LC104. Maximum Depth of Binary Tree¶
Problem Description¶
LeetCode Problem 104:
Given the root
of a binary tree, return its maximum depth.
A binary tree's maximum depth is the number of nodes along the longest path from the root node down to the farthest leaf node.
Clarification¶
- maximum depth definition: number of nodes along the longest path
Assumption¶
-
Solution¶
Approach - Recursion¶
We can find the maximum depth of the current node based on the maximum depth of left and right subtrees.
Complexity Analysis of Approach 1¶
- Time complexity: \(O(n)\)
Each node is visited once and thus the time complexity is \(O(n)\). - Space complexity: \(O(n)\)
The function call stack goes as deep as the height of the tree. In the worst case, the tree depth is \(n\) (e.g., each noe has only one left child node).
Approach 2 - BFS¶
The problem can be solved using breadth-first search by traversing the tree level by level. Each level corresponds to a depth in the tree. We increase the depth only when we finish processing all nodes at a given level.

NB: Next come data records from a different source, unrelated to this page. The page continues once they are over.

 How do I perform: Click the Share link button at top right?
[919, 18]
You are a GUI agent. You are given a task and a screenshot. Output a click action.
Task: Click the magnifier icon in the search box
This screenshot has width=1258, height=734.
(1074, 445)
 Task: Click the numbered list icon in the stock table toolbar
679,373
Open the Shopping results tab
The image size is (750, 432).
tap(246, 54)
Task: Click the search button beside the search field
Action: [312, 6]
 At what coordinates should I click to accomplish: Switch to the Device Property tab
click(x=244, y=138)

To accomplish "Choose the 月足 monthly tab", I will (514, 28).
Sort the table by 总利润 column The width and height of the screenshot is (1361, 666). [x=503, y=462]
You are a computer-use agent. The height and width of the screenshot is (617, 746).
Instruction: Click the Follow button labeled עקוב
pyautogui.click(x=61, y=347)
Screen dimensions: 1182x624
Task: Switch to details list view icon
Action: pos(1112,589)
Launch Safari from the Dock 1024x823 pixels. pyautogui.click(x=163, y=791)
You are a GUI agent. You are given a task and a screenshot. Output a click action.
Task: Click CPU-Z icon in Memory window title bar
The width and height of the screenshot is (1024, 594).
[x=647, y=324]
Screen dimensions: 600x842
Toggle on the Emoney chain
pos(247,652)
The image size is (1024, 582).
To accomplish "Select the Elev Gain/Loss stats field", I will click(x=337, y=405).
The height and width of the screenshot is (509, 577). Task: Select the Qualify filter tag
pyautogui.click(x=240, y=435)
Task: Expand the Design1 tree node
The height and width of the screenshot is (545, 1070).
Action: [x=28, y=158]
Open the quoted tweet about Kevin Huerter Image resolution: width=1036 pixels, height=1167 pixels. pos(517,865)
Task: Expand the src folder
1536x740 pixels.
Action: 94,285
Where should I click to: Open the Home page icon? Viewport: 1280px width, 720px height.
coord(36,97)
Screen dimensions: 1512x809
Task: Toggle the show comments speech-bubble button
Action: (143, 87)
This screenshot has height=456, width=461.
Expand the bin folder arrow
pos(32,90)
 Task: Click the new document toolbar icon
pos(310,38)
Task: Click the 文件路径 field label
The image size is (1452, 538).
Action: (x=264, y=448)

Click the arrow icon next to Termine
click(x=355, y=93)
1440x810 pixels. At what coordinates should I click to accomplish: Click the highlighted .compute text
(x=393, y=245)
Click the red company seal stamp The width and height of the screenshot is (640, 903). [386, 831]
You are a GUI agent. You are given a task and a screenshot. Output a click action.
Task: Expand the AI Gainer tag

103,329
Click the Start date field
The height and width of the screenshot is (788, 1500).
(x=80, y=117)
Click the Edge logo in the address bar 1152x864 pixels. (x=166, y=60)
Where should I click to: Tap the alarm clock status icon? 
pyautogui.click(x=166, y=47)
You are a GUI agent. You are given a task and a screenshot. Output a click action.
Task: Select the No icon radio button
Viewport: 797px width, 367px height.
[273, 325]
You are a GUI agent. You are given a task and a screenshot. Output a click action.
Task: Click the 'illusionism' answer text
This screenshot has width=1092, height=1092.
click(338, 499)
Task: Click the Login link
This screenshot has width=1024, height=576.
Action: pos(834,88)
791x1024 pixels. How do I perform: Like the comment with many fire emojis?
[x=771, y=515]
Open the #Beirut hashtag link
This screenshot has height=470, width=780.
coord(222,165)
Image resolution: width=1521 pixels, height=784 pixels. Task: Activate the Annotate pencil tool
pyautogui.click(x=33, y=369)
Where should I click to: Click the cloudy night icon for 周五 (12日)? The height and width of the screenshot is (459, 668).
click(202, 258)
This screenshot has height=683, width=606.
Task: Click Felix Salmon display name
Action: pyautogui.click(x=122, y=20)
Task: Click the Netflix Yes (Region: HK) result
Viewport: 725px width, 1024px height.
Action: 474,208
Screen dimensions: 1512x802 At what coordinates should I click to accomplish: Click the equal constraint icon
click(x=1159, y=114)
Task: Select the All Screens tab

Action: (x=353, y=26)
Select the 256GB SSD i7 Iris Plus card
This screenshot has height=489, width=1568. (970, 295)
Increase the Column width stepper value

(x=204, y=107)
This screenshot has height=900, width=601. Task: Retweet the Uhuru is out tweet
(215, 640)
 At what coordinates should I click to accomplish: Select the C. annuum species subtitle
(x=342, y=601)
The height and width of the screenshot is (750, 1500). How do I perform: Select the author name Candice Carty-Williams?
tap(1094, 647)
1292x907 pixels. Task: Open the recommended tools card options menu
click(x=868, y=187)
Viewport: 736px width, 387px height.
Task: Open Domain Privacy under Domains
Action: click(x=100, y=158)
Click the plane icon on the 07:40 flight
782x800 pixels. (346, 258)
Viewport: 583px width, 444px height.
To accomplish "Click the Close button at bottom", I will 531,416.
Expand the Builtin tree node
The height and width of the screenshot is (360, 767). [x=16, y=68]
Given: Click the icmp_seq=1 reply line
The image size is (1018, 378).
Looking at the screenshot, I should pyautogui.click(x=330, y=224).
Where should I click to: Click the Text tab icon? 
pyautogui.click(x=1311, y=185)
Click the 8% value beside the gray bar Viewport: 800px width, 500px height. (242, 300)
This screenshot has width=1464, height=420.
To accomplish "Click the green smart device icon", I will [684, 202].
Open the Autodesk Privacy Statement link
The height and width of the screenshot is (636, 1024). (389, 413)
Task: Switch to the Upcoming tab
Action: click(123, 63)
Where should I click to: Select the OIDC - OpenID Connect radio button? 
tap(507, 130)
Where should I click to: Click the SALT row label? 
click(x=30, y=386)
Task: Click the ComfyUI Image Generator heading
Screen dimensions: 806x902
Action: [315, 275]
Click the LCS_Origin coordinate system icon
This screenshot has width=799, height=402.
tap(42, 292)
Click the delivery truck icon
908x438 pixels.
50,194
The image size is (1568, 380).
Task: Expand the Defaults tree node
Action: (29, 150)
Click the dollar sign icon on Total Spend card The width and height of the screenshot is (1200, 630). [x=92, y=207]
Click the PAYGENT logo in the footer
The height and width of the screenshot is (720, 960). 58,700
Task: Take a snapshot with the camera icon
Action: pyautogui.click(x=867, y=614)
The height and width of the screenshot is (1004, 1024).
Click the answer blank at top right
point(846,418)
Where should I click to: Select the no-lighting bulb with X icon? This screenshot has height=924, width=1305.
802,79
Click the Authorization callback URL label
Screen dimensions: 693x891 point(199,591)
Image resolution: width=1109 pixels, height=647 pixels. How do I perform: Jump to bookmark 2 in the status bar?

from collections import deque
class Solution:
def maxDepth(self, root: Optional[TreeNode]) -> int:
queue = deque()
if root:
queue.append(root)
depth = 0
while queue:
size = len(queue)
for _ in range(size):
curr_node = queue.popleft()
if curr_node.left:
queue.append(curr_node.left)
if curr_node.right:
queue.append(curr_node.right)
depth += 1
return depth
Complexity Analysis of Approach 2¶
- Time complexity: \(O(n)\)
Each node is visited exactly once. So the time complexity is \(O(n)\). - Space complexity: \(O(n)\)
The queue doesn't hold all nodes at once, but at its peak, it holds the widest level of the tree, i.e., the last level. For a full binary tree, the total depth is \(h = \log_2(n)\) and the last level contains \(n / 2\) nodes. So the space complexity is \(O(n / 2) = O(n)\).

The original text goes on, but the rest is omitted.